> **The input**
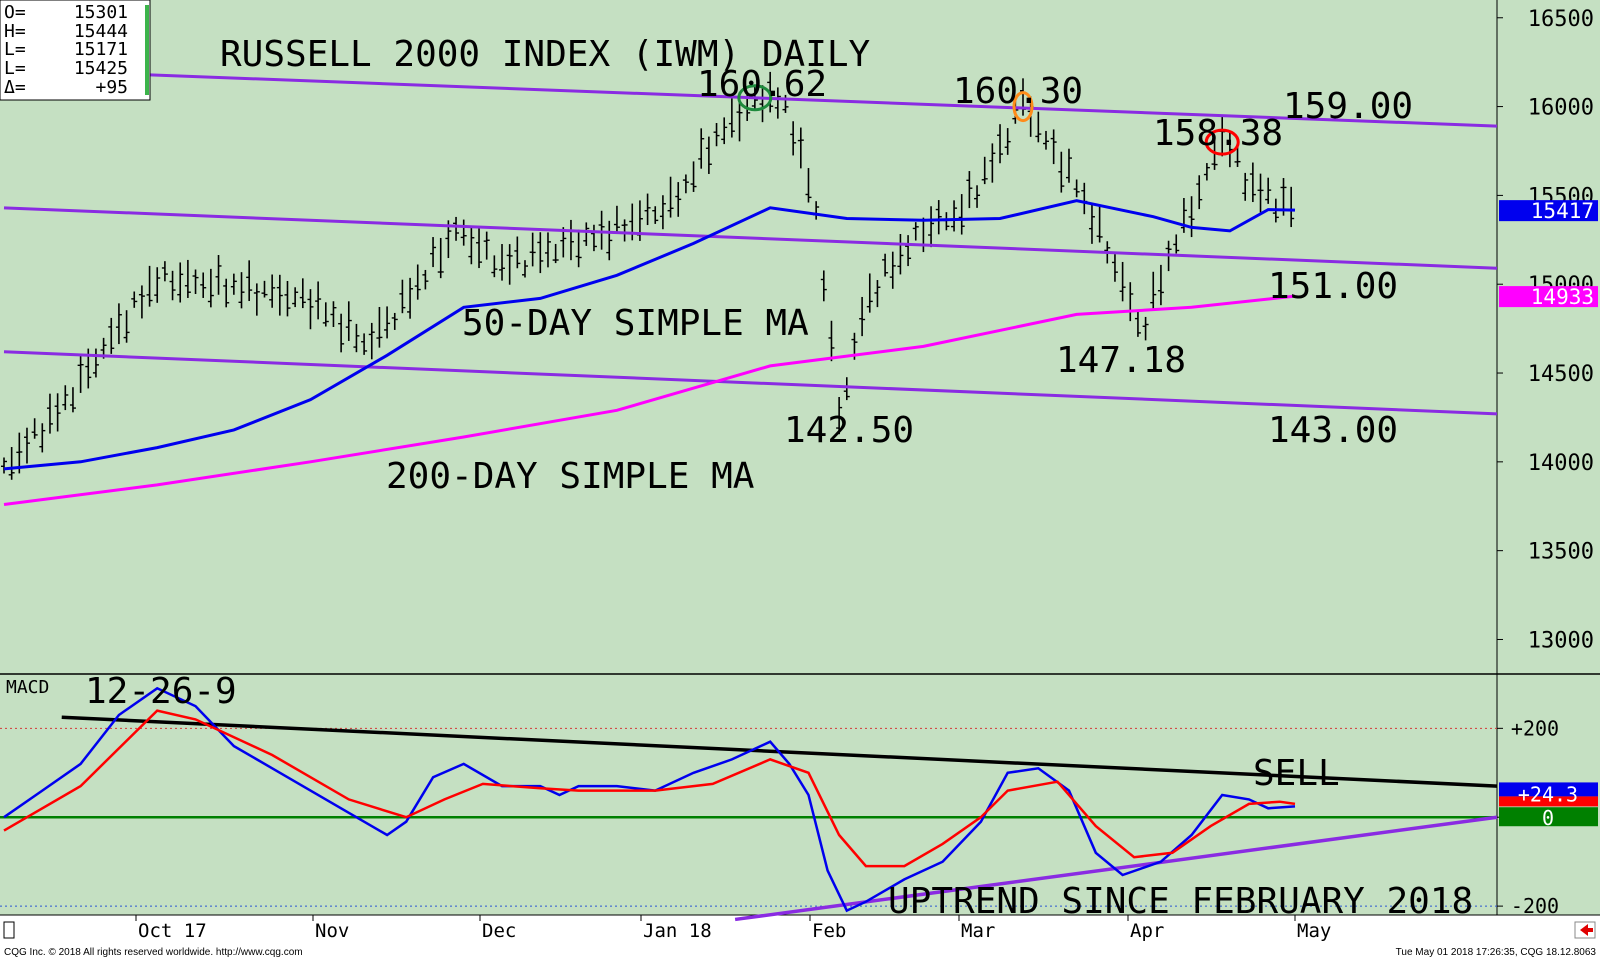 Image resolution: width=1600 pixels, height=961 pixels. What do you see at coordinates (1561, 640) in the screenshot?
I see `price-axis-label: 13000` at bounding box center [1561, 640].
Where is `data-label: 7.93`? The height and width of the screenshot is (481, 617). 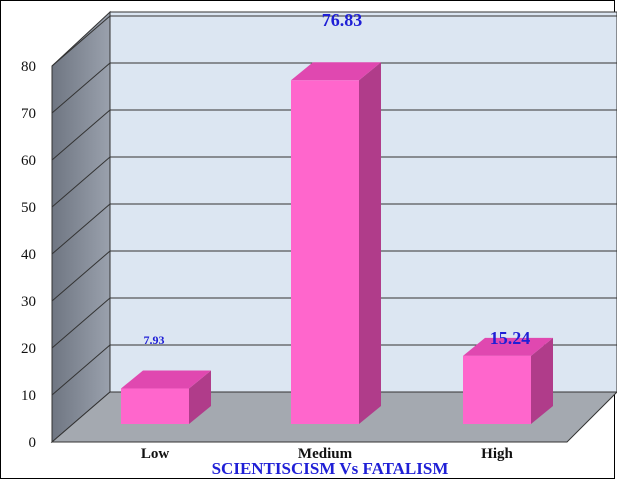
data-label: 7.93 is located at coordinates (154, 340).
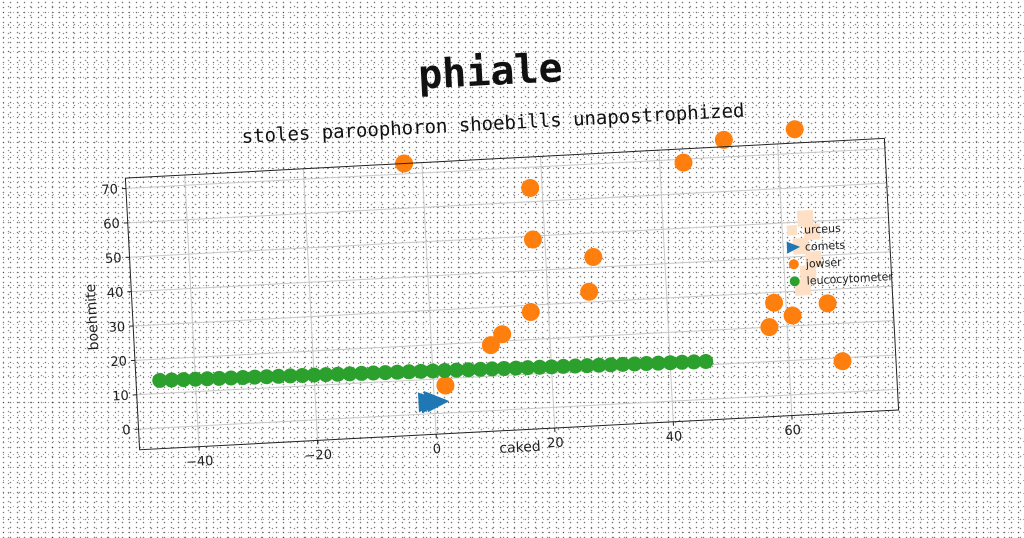 Image resolution: width=1024 pixels, height=538 pixels. What do you see at coordinates (436, 450) in the screenshot?
I see `x-tick-label: 0` at bounding box center [436, 450].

> **Task goal**
Could you rewrite all the items above as a numbered list, leaving out blank lines and the pictures?

> **Task response**
1.  Image resolution: width=1600 pixels, height=961 pixels. What do you see at coordinates (1561, 640) in the screenshot?
2. I see `price-axis-label: 13000` at bounding box center [1561, 640].
3. Where is `data-label: 7.93`? The height and width of the screenshot is (481, 617). 
4. data-label: 7.93 is located at coordinates (154, 340).
5.  Image resolution: width=1024 pixels, height=538 pixels. What do you see at coordinates (436, 450) in the screenshot?
6. I see `x-tick-label: 0` at bounding box center [436, 450].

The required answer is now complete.